News - 07.04.2013

Bourguiba, un homme de grande culture

merci à Leaders d’avoir exhumé cette émouvante correspondance de Bourguiba au procureur de la République de Monastir et dans laquelle il portait plainte contre son inique embastillement.

En cet anniversaire de sa disparition, nombreux sont les Tunisiens qui se rappellent l’extraordinaire journée du  1er juin 1955 avec émotion et nostalgie. Le peuple était alors uni, tel un roc. Cette journée historique - au sens le plus complet du terme –  vit le  retour triomphal de Bourguiba quand pratiquement tout le pays se retrouva à Tunis.  Comme les Tunisiens se souviennent de ses fameux (et souvent délicieux) discours, de sa phénoménale mémoire lorsqu’il déclamait «La mort du loup» d’Alfred de Vigny ou des passages entiers d’Hernani de Victor Hugo. J’ai personnellement très peu approché le zaïm  même si, à Bizerte, feu mon père avait toujours de ses nouvelles par le canal de son ami le  leader Habib Bougatfa et de la presse du Destour : Al Horriya, Mission… Il n’en demeure pas moins que sa visite, le 15 janvier 1952, est gravée dans  la mémoire de tous les Bizertins… Comme, bien entendu, la guerre de juillet 1961 contre le colonialisme et ses bases militaires, guerre qui a fait tant de victimes dans cette ville pourtant toujours au premier rang dans les combats pour l’indépendance, sous la houlette de Bouchoucha, de Bougatfa, de Ben Saber, de Nouri  et de tant d’autres.

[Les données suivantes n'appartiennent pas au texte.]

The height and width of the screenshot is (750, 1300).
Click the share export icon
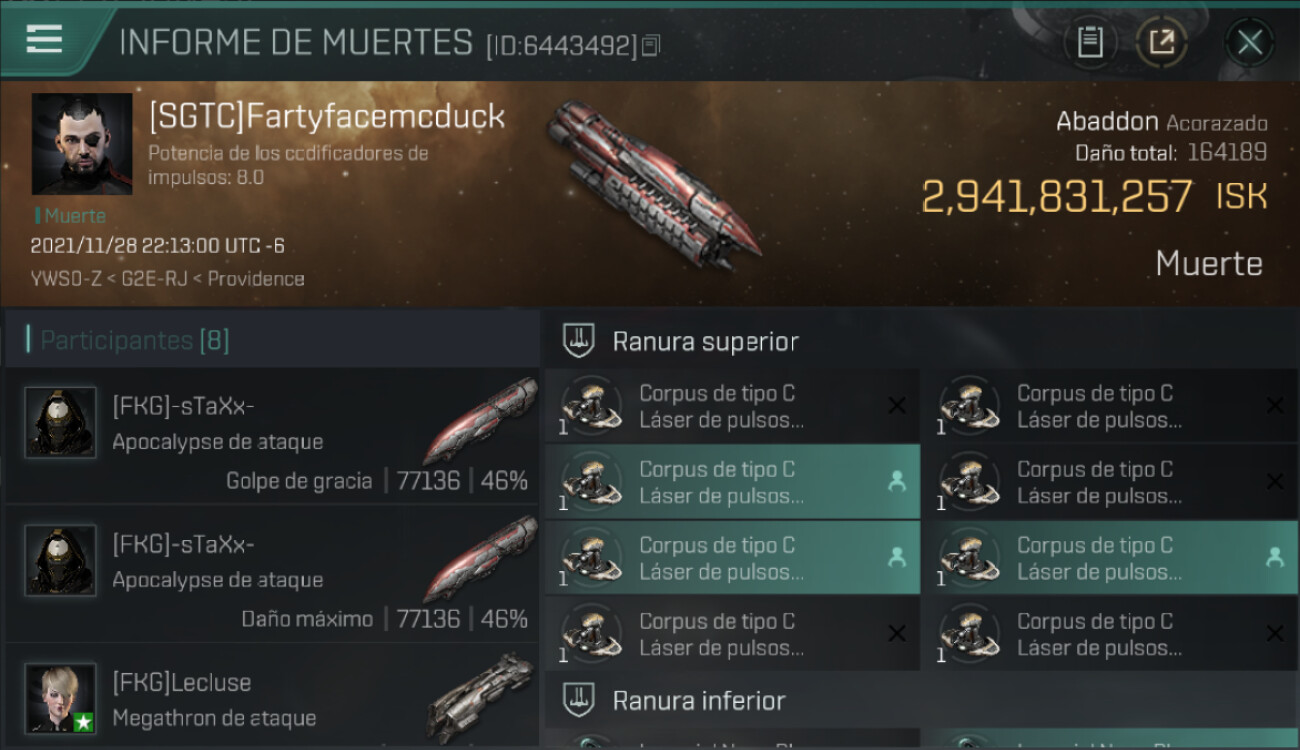point(1161,42)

Maître de conférences à l’Université, j’ai été nommé en 1973 professeur. Ce qui m’a valu  une invitation à rencontrer le Président à Carthage. Il suivait en effet de près les premiers pas de l’Université récemment installée au Campus. J’ai été frappé par sa petite taille. Je l’imaginais bien plus grand. Affable et d’accès facile, Bourguiba me demanda dans quelle  spécialité j’avais obtenu, en 1967, mon doctorat. «Electrochimie organique, M. le Président» répondis-je. Il partit alors d’un grand éclat de rire et me dit : «Savez-vous comment s’appelait mon professeur de chimie organique à Sadiki?» Sur ma réponse négative, il dit, toujours en riant : «M. Doubledent !» Puis, me prenant par le bras, il me demanda le plus sérieusement du monde: «Si Larbi, dites-moi, le carbone est-il toujours tétravalent ?» J’ai été réellement éberlué. Voilà un homme qui a obtenu le diplôme du Collège Sadiki (1) et le baccalauréat vraisemblablement au début des années 1920, qui a étudié par la suite à Paris le droit et fréquenté, rue Saint Guillaume, l’Ecole des Sciences Politiques. Un demi-siècle plus tard, il est capable de se souvenir  du  programme de chimie organique de la Terminale ! Par cette question, non seulement il montrait une mémoire phénoménale mais révélait en même temps l’«honnête homme » comme aurait dit Montaigne. Il faisait ainsi état d’une compréhension claire de l’évolution de la Science et des théories scientifiques pour lesquelles rien n’est parole d’Evangile et où nulle autorité n’est acceptée pour l’Eternité fut-elle celle de Van’t Hoff et Lebel, les pères, en 1874, de la tétravalence du carbone.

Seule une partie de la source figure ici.